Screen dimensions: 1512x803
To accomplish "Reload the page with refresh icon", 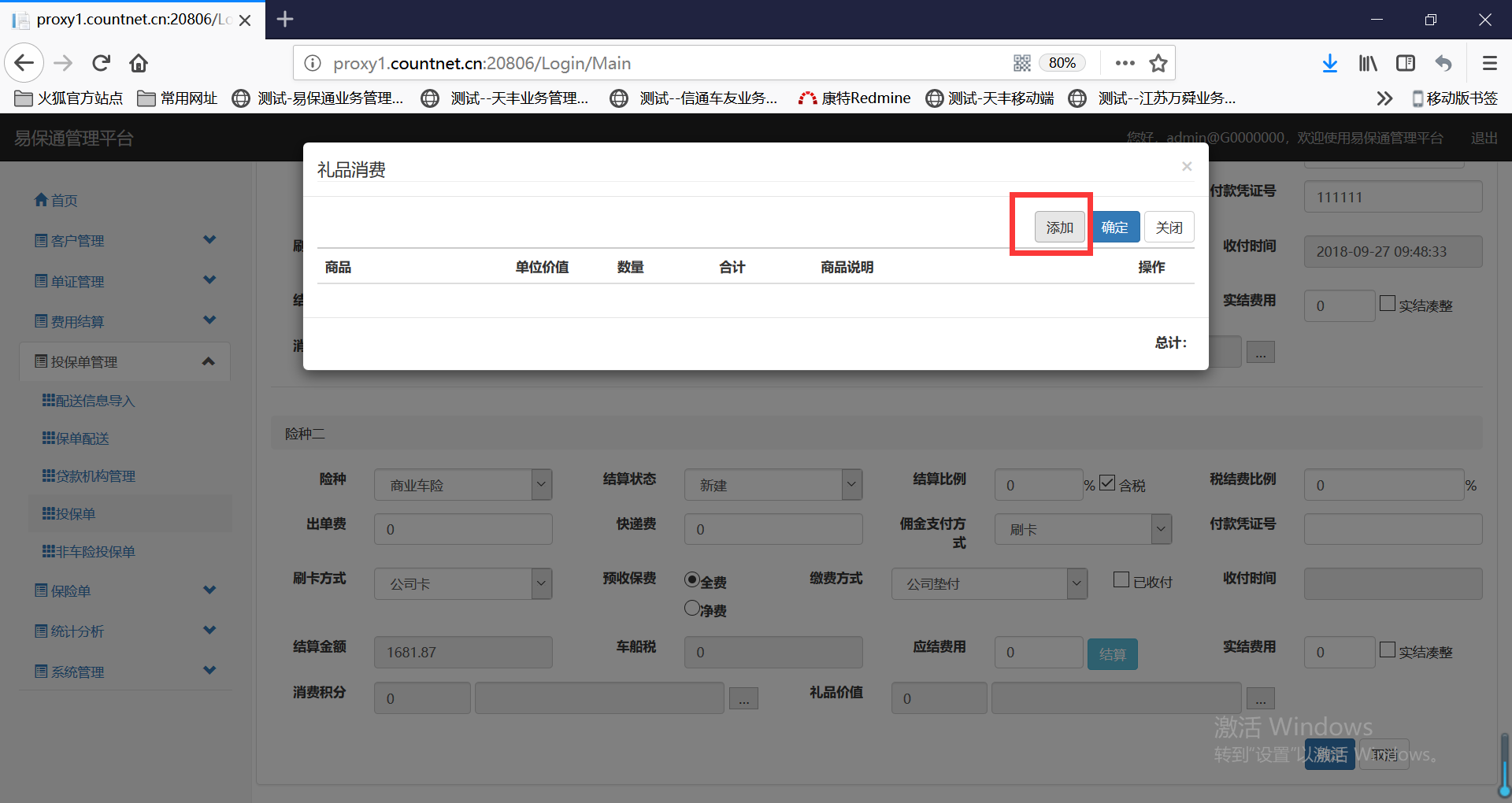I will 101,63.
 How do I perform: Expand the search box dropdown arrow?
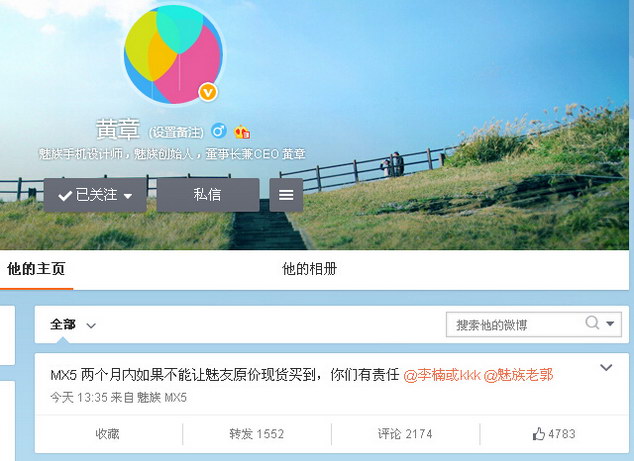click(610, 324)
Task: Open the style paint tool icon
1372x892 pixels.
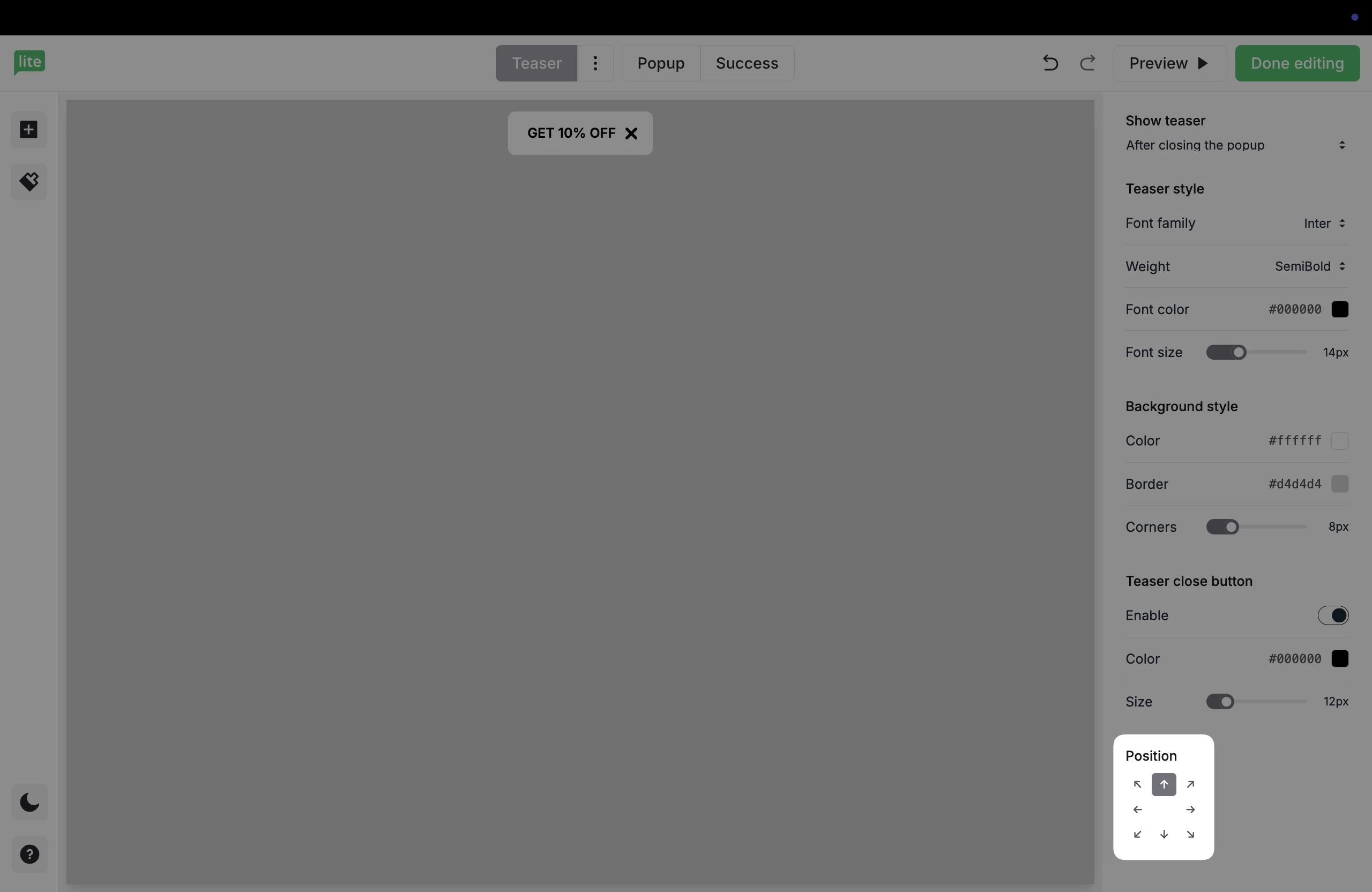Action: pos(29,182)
--------
TASK DETAILS: Duplicate the listing above, starting at the line that contains "Task: Open the style paint tool icon" and continuing through the listing's last line, both included. Omit the pictures from your copy.

EXERCISE OUTPUT:
Task: Open the style paint tool icon
1372x892 pixels.
Action: pos(29,182)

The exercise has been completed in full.